Ao adentrar em um casamento, entramos em contato com uma experiência nova, ainda desconhecida por nós, que será desenvolvida e descoberta somente na vivência do matrimônio. Trata-se da construção de uma nova faceta da identidade, de uma nova personagem: esposo/esposa. A partir do relacionamento com o outro, podemos nos construir, nos descobrir outro e mesmo e nos conhecer mais profundamente. Ademais, o contato com o mundo do outro possibilita a ampliação de nosso mundo e a refiguração de nossas vidas.

Durante a entrevista, Antônio revelou uma visão idealizada do amor e do casamento:

E eu vejo assim: os casais antigos, pessoal que tem 30, 40 anos [de casado]... pessoal casou cedo, né?! [...] Eu, eu admiro, sabe, quando eu vejo uma pessoa [...] assim de idade... ‘Poxa, eu casei com 18, casei com 20’, né?! Ai vejo que... [...] teve [sic] coisas assim... teve [sic] traições no meio disso tudo, mas as pessoas não se desligaram com isso [...] ‘não, mesmo assim eu gosto dele’. Não é se suportar, mas é, é um pouco de amor, sabe?! Esse, esse amor que eu sentia, sabe?!”.

O entrevistado compreende o amor como um sentimento capaz de superar todas as barreiras, e o casamento como “até que a morte os separe”, demonstrando certo desapontamento por seu relacionamento não ter superado os obstáculos que surgiram. É possível perceber uma valorização do amor e do casamento na fala de Antônio, apesar de ter referido que relacionamentos sérios nunca se constituíram como um desejo seu.

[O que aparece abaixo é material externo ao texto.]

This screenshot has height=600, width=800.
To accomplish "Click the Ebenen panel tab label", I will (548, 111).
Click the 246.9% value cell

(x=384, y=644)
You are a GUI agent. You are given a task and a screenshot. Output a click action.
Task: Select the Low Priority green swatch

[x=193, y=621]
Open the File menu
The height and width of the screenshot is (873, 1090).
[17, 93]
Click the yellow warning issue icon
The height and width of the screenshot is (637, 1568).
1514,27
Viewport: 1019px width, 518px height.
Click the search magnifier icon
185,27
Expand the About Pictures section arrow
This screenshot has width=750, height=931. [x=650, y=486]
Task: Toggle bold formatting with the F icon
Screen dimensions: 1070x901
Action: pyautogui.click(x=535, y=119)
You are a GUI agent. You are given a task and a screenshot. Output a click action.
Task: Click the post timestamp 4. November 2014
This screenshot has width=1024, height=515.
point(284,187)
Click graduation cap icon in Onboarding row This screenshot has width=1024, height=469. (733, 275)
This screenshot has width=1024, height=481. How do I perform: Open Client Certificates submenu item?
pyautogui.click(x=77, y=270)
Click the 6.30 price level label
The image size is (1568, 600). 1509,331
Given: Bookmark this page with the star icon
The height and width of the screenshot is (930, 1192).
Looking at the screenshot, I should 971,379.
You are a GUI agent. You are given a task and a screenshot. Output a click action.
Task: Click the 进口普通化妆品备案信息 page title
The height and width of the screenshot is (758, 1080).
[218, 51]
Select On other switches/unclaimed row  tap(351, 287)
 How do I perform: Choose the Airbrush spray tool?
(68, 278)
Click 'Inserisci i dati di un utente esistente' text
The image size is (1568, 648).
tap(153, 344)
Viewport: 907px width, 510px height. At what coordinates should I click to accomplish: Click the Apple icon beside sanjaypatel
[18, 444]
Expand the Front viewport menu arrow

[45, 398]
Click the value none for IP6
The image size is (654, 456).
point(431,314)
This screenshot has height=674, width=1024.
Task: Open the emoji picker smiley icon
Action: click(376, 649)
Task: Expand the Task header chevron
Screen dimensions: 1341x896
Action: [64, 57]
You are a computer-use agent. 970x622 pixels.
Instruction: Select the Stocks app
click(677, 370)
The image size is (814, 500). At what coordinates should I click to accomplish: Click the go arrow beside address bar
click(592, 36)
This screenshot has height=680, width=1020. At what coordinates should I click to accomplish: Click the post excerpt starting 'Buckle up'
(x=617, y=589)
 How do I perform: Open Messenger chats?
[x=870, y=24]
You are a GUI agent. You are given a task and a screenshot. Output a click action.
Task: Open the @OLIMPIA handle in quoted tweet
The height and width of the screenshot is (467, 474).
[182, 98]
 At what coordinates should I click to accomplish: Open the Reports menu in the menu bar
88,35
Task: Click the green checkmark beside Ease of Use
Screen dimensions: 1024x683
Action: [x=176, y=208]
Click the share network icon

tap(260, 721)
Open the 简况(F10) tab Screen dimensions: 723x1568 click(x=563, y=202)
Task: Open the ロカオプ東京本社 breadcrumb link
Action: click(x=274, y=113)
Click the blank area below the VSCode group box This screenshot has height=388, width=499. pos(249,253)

Na contemporaneidade, o amor tem sido visto de forma idealizada, como um sinônimo de paixão, constituindo-se como a única base de sustentação de um

casamento e como o passaporte para a felicidade (JABLONSKI, 2003). A sociedade cria expectativas que os sujeitos não conseguem alcançar, gerando intensa frustração, como vimos em Antônio. Ademais, basear toda uma relação como o casamento em um único sentimento, o amor-paixão, é bastante arriscado, principalmente ao se considerar os apelos antagônicos vigentes em nossa sociedade, como monogamia x liberdade sexual, familismo x individualismo, permanência x descartabilidade, que contribuem para o acirramento de tensões e conflitos entre os cônjuges (JABLONSKI, 2003).

O entrevistado referiu que a gravidez do primeiro filho do então casal foi planejada, apesar de ele ter nos dito que deveriam ter esperado um pouco mais. Afirmou que se sentiu bastante feliz com o nascimento do infante e que a responsabilidade com a criança constitui-se como uma fonte de prazer e de motivação para ele.

“Pra mim, foi uma felicidade grande. [...] Eu não acreditei, sabe? Saber que... e quando eu fazer [sic] o ultrassom, que eu fui ver, né, que, que era um meninozinho... [...]. Pra mim, foi, aquilo ali foi... sabe?! Foi... foi bom demais. E a responsabilidade de... acho que é a melhor, a melhor sensação é ter responsabilidade... saber que uma pessoa pequena depende de você, né?! [...] é isso que me faz todo dia me levantar cedo de casa, acordar, acordar 5:30 pra tá num, num [sic] hotel 7:00. É isso que me faz, sabe, acordar cedo e ver que meu filho depende de mim...”.